Source material START

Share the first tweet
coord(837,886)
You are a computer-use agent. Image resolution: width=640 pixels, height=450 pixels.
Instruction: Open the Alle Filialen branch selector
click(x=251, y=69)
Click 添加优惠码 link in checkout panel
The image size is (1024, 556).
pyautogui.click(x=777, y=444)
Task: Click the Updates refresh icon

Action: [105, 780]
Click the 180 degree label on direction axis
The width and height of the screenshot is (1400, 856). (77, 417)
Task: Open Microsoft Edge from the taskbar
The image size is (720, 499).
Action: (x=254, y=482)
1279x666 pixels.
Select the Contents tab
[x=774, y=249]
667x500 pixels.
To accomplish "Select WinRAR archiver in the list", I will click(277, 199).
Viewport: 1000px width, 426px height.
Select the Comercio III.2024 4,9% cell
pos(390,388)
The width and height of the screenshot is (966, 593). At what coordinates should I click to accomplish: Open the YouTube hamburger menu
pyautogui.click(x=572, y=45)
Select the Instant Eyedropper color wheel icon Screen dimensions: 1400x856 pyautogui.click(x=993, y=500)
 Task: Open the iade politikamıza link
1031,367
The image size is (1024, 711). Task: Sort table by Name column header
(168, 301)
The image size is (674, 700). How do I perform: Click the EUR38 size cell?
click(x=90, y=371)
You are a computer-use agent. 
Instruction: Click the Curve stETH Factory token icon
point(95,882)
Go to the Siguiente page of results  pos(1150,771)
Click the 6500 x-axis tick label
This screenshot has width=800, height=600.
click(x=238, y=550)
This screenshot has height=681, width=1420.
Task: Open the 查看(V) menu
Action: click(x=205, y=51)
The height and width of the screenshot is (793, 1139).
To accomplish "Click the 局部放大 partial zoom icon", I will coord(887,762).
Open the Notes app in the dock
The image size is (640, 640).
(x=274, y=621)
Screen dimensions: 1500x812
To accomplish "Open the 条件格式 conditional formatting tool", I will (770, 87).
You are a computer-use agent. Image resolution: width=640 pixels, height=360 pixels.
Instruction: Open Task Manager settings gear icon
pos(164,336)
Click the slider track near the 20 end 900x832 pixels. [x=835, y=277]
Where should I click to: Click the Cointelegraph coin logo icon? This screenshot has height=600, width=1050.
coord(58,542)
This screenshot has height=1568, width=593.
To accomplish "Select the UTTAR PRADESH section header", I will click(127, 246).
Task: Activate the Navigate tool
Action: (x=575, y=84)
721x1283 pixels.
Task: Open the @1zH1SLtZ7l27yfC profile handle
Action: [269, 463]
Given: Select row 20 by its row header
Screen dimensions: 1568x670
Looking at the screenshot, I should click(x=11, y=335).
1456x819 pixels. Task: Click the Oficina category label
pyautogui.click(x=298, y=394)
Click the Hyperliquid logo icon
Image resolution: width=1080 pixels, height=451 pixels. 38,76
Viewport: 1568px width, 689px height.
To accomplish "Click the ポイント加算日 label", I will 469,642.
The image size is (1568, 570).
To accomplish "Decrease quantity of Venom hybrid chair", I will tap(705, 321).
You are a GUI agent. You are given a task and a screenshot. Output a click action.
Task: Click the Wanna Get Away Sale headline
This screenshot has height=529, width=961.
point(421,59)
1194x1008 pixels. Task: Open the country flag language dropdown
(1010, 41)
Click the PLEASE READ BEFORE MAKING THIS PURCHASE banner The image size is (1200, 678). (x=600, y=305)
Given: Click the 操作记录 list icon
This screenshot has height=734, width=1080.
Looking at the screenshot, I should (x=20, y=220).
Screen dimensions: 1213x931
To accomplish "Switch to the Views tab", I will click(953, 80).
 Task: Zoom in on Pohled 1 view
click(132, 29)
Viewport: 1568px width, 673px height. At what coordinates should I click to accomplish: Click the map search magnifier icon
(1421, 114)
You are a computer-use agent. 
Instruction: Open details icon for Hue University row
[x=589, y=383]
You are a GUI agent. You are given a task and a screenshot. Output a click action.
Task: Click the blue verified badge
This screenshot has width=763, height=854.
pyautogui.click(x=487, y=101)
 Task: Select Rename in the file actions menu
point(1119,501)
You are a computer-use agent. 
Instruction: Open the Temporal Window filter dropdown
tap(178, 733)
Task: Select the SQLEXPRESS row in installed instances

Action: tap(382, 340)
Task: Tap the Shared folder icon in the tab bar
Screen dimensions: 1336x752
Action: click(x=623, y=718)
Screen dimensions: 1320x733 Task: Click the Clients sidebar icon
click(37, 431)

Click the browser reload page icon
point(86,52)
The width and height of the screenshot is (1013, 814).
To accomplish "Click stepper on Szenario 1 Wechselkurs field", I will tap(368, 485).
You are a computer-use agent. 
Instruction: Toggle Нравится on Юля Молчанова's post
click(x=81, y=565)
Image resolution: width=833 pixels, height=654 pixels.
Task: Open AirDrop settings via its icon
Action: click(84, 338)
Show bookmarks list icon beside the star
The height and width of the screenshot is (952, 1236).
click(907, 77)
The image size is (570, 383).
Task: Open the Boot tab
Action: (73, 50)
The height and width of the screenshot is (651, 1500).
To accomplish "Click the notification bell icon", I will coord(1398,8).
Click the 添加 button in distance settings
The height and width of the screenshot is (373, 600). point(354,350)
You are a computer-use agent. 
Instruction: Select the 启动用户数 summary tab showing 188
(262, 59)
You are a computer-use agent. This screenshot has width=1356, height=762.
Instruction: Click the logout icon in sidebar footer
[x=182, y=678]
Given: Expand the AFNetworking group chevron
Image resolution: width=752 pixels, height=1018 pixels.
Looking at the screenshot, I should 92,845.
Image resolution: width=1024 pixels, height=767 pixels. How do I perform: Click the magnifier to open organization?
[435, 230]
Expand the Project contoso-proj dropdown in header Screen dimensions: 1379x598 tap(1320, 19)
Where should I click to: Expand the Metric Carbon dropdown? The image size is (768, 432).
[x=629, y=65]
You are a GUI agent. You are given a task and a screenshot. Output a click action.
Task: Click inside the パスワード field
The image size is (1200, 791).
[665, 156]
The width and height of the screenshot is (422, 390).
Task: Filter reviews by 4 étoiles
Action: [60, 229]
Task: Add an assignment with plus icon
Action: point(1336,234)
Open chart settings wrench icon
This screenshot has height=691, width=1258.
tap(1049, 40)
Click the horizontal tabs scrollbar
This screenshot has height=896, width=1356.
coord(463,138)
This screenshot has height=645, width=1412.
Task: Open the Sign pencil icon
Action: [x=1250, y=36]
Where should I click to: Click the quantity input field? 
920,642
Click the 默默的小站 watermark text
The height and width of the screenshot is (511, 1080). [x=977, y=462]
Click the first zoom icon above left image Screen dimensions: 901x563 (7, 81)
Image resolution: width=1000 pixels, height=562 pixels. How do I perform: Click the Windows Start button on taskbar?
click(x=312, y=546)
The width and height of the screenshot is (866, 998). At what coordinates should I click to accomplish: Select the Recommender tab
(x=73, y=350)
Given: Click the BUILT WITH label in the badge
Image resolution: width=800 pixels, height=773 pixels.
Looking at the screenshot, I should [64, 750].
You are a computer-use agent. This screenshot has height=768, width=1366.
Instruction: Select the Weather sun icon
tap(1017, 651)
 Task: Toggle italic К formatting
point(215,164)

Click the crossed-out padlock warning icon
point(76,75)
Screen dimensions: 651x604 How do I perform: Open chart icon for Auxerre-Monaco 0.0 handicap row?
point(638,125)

Source material END

### What to work on
Copy out every line of the data where the word "badge" occurs.

### Solution to the exercise
Task: Click the blue verified badge
Given: Click the BUILT WITH label in the badge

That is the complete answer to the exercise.